Well, if you want to be technical about it...Originally Posted by tddeangelo
Some see it that way, and yes Kano definitely wanted to preserve what was all ready being lost, but his reasons for using the term "judo" instead of "jujutsu" was more along the lines of making sure that people understood that he wasn't *only* creating a style of jujutsu, but a repository of sorts. Kano did, after all, teach or had others teach what today some call bujutsu, such as defensive and offensive ways of using a sword. Most photos, however, show him teaching women these kinds of defense. Besides, what I was really referring to was simply the terminology and not the actual thing itself. IOW, I do not think there was a concious effort to divide budo and bujutsu until much later when there was enough evidence to debate the subject. On top of that, I have to admit those are not exactly my words, the budo/bujutsu time continuum comes from a person who is well-respected in koryu and who used to be a common poster (not that he was common), but it was his argument in a discussion on the same topic that area I was using.
I agree with you concerning Uyeshiba but his reasons had a more striking spiritual reason or reasons behind it while Kano was probably being more practical: pragmatic v. esoteric, if you will.

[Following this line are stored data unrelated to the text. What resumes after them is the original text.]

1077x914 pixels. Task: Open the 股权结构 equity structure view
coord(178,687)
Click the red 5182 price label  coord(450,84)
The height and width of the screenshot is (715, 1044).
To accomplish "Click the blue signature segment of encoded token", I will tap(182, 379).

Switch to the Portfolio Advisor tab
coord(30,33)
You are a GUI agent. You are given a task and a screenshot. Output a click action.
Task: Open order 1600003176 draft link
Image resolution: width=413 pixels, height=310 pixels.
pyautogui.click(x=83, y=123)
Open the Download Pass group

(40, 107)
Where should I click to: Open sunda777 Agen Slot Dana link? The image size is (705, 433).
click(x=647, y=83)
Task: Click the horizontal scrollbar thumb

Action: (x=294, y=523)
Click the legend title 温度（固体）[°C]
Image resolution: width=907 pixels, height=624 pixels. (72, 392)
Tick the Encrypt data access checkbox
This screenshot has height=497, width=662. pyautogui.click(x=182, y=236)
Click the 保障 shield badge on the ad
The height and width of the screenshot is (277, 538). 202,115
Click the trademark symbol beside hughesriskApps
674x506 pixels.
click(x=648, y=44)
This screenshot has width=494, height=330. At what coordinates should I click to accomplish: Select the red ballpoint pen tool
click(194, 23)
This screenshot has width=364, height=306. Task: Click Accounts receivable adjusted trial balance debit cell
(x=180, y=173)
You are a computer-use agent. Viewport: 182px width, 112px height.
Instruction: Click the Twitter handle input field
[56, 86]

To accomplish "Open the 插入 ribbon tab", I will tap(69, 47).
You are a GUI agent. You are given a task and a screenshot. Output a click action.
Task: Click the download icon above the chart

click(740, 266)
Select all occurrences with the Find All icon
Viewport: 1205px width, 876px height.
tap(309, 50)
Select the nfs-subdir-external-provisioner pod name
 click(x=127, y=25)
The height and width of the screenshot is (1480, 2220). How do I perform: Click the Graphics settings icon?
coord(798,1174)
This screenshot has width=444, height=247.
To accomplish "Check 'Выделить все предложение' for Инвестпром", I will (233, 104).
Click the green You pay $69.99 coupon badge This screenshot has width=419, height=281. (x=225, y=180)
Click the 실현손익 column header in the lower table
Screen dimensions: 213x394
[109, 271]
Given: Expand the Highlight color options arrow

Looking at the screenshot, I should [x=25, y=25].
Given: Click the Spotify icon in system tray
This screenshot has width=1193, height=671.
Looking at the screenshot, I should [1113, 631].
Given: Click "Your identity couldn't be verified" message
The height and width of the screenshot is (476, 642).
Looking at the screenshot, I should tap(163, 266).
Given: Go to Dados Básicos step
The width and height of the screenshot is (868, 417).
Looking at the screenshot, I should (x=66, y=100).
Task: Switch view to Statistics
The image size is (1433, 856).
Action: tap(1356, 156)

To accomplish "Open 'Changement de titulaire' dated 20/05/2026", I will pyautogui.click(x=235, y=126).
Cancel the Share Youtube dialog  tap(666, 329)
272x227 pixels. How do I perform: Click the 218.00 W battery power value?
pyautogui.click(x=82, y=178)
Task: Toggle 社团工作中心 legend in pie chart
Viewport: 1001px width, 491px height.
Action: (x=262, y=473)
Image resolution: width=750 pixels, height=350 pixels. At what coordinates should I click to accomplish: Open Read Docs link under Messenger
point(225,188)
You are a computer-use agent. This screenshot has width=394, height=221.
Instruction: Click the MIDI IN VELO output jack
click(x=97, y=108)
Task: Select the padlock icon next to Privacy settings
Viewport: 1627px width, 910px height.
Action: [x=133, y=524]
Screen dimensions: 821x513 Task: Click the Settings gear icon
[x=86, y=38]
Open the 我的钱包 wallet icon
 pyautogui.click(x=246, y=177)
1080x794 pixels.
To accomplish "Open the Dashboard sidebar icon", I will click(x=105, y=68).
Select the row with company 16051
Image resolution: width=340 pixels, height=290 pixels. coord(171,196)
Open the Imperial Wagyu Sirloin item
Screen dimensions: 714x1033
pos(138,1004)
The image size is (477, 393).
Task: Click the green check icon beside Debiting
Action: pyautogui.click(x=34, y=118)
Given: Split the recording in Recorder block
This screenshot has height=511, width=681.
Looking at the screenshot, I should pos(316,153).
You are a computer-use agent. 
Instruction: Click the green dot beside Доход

As far as I know, budo really shouldn't be any different than bujutsu. Or better said, perhaps, that budo doesn't necessarily mean old nor does budo mean new. Even Kano said that we study jujutsu so that one day we practice judo. Kano did have certain reasons for some things, standardized ukemi, invitational shiai as opposed to taryu jiai which he detested. The latter particularly was important so that people would become better people instead of better or meaner hoodlums, something else he disliked of some of the schools of his time (some actually jumped students in, IOW, beat them up, before admittance to the particular jujutsu or kobudo schools).
So you can say it is like that, but I doubt you will find much difference in a kyudo dojo than in a kyujutsu dojo. That is probably the better argument that the two are interchangeable. Of course, it could be said this way:
Charlie Chan: "Jujutsu please, not Judo."
And just to give you more credit, Kano did have more than a dozen schools of what we call koryu jujutsu helping him when it became time to organized the gokyo no waza. In that context, you are right that some things did have to be eliminated, though it would probably be more along the lines of changing the non-practical forms into practical ones. That was his gift to budo.